**Required work**
Could you copy every line of the data that contains "right"?

== Exercise input

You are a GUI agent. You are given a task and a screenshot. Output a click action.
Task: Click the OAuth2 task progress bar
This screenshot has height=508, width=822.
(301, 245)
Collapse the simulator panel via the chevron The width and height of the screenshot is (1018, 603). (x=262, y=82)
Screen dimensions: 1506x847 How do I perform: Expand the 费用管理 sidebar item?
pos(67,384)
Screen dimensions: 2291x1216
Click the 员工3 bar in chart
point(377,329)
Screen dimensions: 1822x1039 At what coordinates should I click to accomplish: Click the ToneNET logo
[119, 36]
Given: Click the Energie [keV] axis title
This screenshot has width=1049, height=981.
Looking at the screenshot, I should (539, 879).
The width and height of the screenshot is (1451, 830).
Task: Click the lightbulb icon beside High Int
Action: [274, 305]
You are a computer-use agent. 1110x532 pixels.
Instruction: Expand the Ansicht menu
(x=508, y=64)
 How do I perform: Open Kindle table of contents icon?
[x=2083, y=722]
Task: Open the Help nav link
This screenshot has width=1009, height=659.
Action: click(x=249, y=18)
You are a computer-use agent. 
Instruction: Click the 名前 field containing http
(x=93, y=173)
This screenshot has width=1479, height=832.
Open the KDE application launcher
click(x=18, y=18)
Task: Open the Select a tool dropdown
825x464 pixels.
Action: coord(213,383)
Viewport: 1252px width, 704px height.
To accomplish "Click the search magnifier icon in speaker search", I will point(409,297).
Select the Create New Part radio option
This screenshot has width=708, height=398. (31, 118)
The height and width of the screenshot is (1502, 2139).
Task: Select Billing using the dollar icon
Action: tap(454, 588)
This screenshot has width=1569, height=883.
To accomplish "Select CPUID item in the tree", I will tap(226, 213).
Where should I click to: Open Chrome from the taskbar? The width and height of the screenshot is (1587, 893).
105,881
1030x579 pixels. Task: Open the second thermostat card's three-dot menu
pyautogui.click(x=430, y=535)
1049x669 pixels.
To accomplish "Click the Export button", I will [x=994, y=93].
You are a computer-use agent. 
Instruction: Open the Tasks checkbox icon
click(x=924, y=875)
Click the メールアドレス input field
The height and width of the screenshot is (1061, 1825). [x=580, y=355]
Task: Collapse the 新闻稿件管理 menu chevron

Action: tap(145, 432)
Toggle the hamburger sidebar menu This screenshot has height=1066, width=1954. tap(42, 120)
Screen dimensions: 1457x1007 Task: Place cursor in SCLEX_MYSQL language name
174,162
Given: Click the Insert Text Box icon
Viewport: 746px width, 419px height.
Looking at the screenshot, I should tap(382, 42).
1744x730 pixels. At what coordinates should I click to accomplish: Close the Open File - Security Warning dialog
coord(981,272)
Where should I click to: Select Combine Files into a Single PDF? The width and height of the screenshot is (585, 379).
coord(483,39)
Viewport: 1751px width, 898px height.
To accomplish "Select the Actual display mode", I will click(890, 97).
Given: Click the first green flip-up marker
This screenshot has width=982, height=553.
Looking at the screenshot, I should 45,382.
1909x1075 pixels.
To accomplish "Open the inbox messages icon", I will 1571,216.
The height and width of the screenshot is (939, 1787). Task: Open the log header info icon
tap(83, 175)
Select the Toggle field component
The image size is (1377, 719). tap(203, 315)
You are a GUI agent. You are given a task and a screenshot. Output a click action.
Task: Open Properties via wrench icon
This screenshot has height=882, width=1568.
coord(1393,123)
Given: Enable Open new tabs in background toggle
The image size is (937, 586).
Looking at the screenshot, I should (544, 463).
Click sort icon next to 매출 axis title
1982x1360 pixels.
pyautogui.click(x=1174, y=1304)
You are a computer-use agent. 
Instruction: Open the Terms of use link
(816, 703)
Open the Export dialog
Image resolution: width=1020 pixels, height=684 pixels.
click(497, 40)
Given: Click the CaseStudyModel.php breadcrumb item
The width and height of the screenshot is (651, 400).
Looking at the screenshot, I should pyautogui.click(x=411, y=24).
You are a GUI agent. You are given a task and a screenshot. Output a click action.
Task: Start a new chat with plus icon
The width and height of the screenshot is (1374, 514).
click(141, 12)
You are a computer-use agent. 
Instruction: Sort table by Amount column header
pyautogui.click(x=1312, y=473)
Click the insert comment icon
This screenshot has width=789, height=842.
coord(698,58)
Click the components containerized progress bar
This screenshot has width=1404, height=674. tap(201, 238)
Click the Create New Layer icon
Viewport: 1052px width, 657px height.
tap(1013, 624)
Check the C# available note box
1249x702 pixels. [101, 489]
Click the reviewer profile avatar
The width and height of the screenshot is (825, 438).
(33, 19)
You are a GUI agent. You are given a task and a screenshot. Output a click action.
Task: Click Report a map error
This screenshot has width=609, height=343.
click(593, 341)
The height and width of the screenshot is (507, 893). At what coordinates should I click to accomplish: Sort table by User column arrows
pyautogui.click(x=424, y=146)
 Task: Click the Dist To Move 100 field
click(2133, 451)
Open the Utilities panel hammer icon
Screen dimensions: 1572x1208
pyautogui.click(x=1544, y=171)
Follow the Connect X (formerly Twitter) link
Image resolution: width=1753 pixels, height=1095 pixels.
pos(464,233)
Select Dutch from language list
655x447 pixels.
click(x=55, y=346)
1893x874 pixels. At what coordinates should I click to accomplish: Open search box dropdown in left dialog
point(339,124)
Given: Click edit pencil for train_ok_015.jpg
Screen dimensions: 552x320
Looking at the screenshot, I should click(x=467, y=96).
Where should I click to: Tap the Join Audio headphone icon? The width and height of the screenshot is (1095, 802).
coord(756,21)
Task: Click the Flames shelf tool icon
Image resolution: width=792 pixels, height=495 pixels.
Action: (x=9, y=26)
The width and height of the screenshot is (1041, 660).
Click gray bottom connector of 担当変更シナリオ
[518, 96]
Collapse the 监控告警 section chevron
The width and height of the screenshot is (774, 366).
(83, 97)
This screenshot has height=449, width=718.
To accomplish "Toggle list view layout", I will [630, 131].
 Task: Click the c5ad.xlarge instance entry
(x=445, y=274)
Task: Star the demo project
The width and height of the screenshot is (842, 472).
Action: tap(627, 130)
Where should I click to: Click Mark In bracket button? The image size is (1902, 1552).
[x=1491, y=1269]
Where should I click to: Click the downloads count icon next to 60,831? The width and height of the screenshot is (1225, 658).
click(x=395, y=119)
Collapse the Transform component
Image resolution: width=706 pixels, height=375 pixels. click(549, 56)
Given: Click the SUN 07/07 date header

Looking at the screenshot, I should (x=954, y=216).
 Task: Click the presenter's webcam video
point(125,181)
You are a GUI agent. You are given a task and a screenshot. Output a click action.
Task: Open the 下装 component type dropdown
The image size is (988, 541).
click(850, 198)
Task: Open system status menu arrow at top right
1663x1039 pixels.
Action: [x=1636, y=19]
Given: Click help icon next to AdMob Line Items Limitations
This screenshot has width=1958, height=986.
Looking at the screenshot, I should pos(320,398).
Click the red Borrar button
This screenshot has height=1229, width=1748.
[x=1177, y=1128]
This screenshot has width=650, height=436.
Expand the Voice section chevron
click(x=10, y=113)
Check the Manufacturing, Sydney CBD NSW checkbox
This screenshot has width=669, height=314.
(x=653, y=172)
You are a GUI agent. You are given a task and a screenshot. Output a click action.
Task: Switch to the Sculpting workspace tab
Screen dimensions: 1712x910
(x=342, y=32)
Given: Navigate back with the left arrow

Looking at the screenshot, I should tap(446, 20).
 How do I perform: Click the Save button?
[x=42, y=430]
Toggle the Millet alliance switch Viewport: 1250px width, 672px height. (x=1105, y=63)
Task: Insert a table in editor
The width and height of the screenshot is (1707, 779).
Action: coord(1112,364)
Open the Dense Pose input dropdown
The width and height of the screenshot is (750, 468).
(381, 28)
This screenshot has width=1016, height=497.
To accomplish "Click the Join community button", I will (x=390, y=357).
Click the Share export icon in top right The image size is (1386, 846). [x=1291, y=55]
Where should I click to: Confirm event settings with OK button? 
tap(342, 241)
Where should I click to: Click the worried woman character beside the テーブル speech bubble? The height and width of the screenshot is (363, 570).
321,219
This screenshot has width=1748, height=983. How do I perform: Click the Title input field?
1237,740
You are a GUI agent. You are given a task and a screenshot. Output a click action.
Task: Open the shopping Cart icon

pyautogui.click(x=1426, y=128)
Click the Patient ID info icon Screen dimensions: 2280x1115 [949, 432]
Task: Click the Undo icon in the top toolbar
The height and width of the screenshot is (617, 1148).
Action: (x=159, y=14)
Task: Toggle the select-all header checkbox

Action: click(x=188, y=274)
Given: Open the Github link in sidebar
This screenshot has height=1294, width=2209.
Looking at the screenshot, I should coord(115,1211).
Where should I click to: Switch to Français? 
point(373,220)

====

**Solution**
Task: Open system status menu arrow at top right
Click the Share export icon in top right The image size is (1386, 846). [x=1291, y=55]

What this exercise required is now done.